• _Given instruction_: Retype all of the data below line for line, with no changes.

Start Task inputs

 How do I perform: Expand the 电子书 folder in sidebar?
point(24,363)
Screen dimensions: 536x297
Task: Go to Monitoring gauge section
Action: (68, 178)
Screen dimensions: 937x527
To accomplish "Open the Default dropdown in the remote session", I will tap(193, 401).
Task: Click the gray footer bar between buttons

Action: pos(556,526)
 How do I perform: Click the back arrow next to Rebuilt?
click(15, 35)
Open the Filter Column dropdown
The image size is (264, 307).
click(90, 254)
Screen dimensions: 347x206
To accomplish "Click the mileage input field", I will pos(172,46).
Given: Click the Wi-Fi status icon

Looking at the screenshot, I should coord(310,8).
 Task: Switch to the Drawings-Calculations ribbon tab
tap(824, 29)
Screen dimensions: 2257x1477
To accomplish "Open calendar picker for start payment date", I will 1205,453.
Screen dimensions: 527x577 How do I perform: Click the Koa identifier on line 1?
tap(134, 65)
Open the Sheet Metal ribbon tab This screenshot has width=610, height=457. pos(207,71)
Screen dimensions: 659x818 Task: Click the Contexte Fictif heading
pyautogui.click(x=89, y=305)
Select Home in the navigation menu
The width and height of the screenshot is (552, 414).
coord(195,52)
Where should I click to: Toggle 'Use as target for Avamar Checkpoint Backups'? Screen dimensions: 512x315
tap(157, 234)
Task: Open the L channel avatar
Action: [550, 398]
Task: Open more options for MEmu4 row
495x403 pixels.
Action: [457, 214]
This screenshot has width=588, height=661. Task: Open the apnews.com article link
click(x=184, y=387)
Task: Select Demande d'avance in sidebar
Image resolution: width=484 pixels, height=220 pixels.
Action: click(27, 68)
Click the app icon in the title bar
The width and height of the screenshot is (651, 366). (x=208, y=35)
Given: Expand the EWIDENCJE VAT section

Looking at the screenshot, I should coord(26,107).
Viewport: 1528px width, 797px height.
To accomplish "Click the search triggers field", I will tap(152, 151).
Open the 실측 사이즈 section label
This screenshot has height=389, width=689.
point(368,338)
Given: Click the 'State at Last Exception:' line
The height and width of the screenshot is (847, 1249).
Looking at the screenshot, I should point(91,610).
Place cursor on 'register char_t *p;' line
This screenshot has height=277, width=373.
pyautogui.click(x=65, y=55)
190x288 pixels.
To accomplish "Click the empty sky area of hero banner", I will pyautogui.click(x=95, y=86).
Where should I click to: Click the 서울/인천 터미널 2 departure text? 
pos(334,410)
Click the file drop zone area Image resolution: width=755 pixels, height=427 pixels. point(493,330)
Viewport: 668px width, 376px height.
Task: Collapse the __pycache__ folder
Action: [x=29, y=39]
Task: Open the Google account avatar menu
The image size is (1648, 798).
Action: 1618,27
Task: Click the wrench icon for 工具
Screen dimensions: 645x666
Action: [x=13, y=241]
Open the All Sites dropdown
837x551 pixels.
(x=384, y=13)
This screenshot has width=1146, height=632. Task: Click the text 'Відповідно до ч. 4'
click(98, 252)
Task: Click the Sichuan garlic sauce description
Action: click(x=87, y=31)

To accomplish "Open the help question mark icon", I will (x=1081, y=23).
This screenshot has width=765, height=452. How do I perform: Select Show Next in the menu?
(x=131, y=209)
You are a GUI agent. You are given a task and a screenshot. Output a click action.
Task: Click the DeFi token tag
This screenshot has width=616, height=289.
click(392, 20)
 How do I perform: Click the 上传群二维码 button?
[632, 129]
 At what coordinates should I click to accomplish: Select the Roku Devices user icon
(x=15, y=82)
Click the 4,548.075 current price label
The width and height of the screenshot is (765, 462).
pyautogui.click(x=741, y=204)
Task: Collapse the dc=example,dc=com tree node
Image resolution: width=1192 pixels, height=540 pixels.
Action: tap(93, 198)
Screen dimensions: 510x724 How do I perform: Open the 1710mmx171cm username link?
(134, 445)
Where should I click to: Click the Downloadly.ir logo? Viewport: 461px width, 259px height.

End Task inputs

• _Output of the exercise_:
 How do I perform: Expand the 电子书 folder in sidebar?
point(24,363)
Screen dimensions: 536x297
Task: Go to Monitoring gauge section
Action: (68, 178)
Screen dimensions: 937x527
To accomplish "Open the Default dropdown in the remote session", I will tap(193, 401).
Task: Click the gray footer bar between buttons

Action: pos(556,526)
 How do I perform: Click the back arrow next to Rebuilt?
click(15, 35)
Open the Filter Column dropdown
The image size is (264, 307).
click(90, 254)
Screen dimensions: 347x206
To accomplish "Click the mileage input field", I will pos(172,46).
Given: Click the Wi-Fi status icon

Looking at the screenshot, I should coord(310,8).
 Task: Switch to the Drawings-Calculations ribbon tab
tap(824, 29)
Screen dimensions: 2257x1477
To accomplish "Open calendar picker for start payment date", I will 1205,453.
Screen dimensions: 527x577 How do I perform: Click the Koa identifier on line 1?
tap(134, 65)
Open the Sheet Metal ribbon tab This screenshot has width=610, height=457. pos(207,71)
Screen dimensions: 659x818 Task: Click the Contexte Fictif heading
pyautogui.click(x=89, y=305)
Select Home in the navigation menu
The width and height of the screenshot is (552, 414).
coord(195,52)
Where should I click to: Toggle 'Use as target for Avamar Checkpoint Backups'? Screen dimensions: 512x315
tap(157, 234)
Task: Open the L channel avatar
Action: [550, 398]
Task: Open more options for MEmu4 row
495x403 pixels.
Action: [457, 214]
This screenshot has width=588, height=661. Task: Open the apnews.com article link
click(x=184, y=387)
Task: Select Demande d'avance in sidebar
Image resolution: width=484 pixels, height=220 pixels.
Action: click(27, 68)
Click the app icon in the title bar
The width and height of the screenshot is (651, 366). (x=208, y=35)
Given: Expand the EWIDENCJE VAT section

Looking at the screenshot, I should coord(26,107).
Viewport: 1528px width, 797px height.
To accomplish "Click the search triggers field", I will tap(152, 151).
Open the 실측 사이즈 section label
This screenshot has height=389, width=689.
point(368,338)
Given: Click the 'State at Last Exception:' line
The height and width of the screenshot is (847, 1249).
Looking at the screenshot, I should point(91,610).
Place cursor on 'register char_t *p;' line
This screenshot has height=277, width=373.
pyautogui.click(x=65, y=55)
190x288 pixels.
To accomplish "Click the empty sky area of hero banner", I will pyautogui.click(x=95, y=86).
Where should I click to: Click the 서울/인천 터미널 2 departure text? 
pos(334,410)
Click the file drop zone area Image resolution: width=755 pixels, height=427 pixels. point(493,330)
Viewport: 668px width, 376px height.
Task: Collapse the __pycache__ folder
Action: [x=29, y=39]
Task: Open the Google account avatar menu
The image size is (1648, 798).
Action: 1618,27
Task: Click the wrench icon for 工具
Screen dimensions: 645x666
Action: [x=13, y=241]
Open the All Sites dropdown
837x551 pixels.
(x=384, y=13)
This screenshot has width=1146, height=632. Task: Click the text 'Відповідно до ч. 4'
click(98, 252)
Task: Click the Sichuan garlic sauce description
Action: click(x=87, y=31)

To accomplish "Open the help question mark icon", I will (x=1081, y=23).
This screenshot has width=765, height=452. How do I perform: Select Show Next in the menu?
(x=131, y=209)
You are a GUI agent. You are given a task and a screenshot. Output a click action.
Task: Click the DeFi token tag
This screenshot has width=616, height=289.
click(392, 20)
 How do I perform: Click the 上传群二维码 button?
[632, 129]
 At what coordinates should I click to accomplish: Select the Roku Devices user icon
(x=15, y=82)
Click the 4,548.075 current price label
The width and height of the screenshot is (765, 462).
pyautogui.click(x=741, y=204)
Task: Collapse the dc=example,dc=com tree node
Image resolution: width=1192 pixels, height=540 pixels.
Action: tap(93, 198)
Screen dimensions: 510x724 How do I perform: Open the 1710mmx171cm username link?
(134, 445)
Where should I click to: Click the Downloadly.ir logo? Viewport: 461px width, 259px height.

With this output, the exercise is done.